Ameaça

ONG vai à Justiça contra decreto de Doria que afeta pesquisa ambiental

Em ação civil pública, organização pede suspensão dos efeitos do decreto nº 65.274/2020 de João Doria, que na prática acaba com a pesquisa e proteção ambiental em SP

Agência Ambiental Paulista
Núcleo Picinguaba do Parque Estadual da Serra do Mar: cobertura vegetal sob risco em SP

São Paulo – O Instituto Brasileiro de Proteção Ambiental (Proam) ingressou com ação civil pública pela suspensão dos efeitos do decreto nº 65.274/2020 de João Doria sobre a pesquisa ambienal. Assinado pelo governador João Doria em outubro passado, altera leis que criaram o Sistema Estadual de Florestas (Sieflor) e a Fundação Florestal.

Segundo a organização, o decreto transferiu a gerência da pesquisa do Sieflor para a Secretaria de Infraestrutura e Meio Ambiente, cujo objetivo não é a pesquisa científica e nem a gestão direta de unidades de conservação e dos parques estaduais. Com isso, cria novos direitos, obrigações e afetações administrativas e patrimoniais.

Além disso, o decreto desestruturou as atribuições do Instituto Florestal, de gerenciar pesquisas e fazer a gestão de todas essas áreas em conjunto com a Fundação Florestal e o Sieflor. E as delegou a órgãos sem competência legal, desrespeitando assim princípios e normas da Constituição Federal, de convenções e de tratados internacionais dos quais o Brasil é signatário.

Riscos ao meio ambiente

Para completar, as linhas científicas ambientais existentes no âmbito do Instituto Florestal, Instituto de Botânica e do Instituto Geológico foram aniquiladas.
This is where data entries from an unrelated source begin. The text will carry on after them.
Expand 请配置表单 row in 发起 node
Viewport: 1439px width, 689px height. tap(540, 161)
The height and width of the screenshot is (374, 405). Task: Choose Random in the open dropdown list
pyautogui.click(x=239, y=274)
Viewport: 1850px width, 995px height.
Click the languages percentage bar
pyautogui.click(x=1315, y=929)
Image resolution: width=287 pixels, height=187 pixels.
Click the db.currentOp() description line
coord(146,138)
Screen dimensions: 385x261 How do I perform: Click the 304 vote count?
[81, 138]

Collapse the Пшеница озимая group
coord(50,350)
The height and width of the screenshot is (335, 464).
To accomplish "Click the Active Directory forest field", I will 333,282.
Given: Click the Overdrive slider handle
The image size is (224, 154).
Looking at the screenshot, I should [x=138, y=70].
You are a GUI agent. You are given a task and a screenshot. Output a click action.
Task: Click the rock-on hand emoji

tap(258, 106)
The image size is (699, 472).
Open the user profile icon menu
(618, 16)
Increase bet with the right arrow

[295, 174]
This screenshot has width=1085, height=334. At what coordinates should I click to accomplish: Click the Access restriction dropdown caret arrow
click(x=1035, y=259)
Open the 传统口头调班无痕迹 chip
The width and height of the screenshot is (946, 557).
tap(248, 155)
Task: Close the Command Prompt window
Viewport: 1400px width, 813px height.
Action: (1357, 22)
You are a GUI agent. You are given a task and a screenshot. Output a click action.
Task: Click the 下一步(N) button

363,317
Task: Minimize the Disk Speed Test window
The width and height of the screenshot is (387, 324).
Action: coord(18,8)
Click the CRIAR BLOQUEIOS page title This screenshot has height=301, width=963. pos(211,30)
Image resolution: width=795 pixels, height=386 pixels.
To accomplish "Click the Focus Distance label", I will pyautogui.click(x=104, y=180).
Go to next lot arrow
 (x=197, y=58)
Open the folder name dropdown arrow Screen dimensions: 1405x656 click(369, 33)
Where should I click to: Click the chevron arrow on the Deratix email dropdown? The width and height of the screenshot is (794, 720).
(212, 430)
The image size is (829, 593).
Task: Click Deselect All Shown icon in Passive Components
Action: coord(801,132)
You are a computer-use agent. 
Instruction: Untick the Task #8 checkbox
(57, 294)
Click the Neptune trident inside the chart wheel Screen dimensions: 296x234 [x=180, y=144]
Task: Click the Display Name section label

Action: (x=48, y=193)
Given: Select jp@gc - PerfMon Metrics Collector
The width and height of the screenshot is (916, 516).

A Lei n. 17.293/2020, com origem no Projeto de Lei 579/2020, de autoria do próprio Executivo, extinguiu o Instituto Florestal, mas não as suas atribuições. E determinou a fusão dos outros dois institutos.

Para a organização, estão claros os riscos trazidos pelo decreto de Doria à pesquisa ambiental e da biodiversidade em áreas estaduais especialmente protegidas, voltadas à pesquisa, conservação e produção sustentável em florestas estaduais.

Protocolada neste domingo (16), a ação reivindica à Justiça a concessão de liminar, suspendendo os efeitos do decreto até que a Secretaria de Infraestrutura do Meio Ambiente exponha as razões e também elementos técnicos que justifiquem a alteração do Sistema Estadual de Florestas (Sieflor). E que sejam ouvidos os conselhos gestores das Unidades de Conservação envolvidas, a comissão temática de Biodiversidade, Florestas, Parques e Áreas Protegidas e o plenário do Conselho Estadual de Meio Ambiente (Consema). E que só então a Justiça decida pela nulidade do decreto.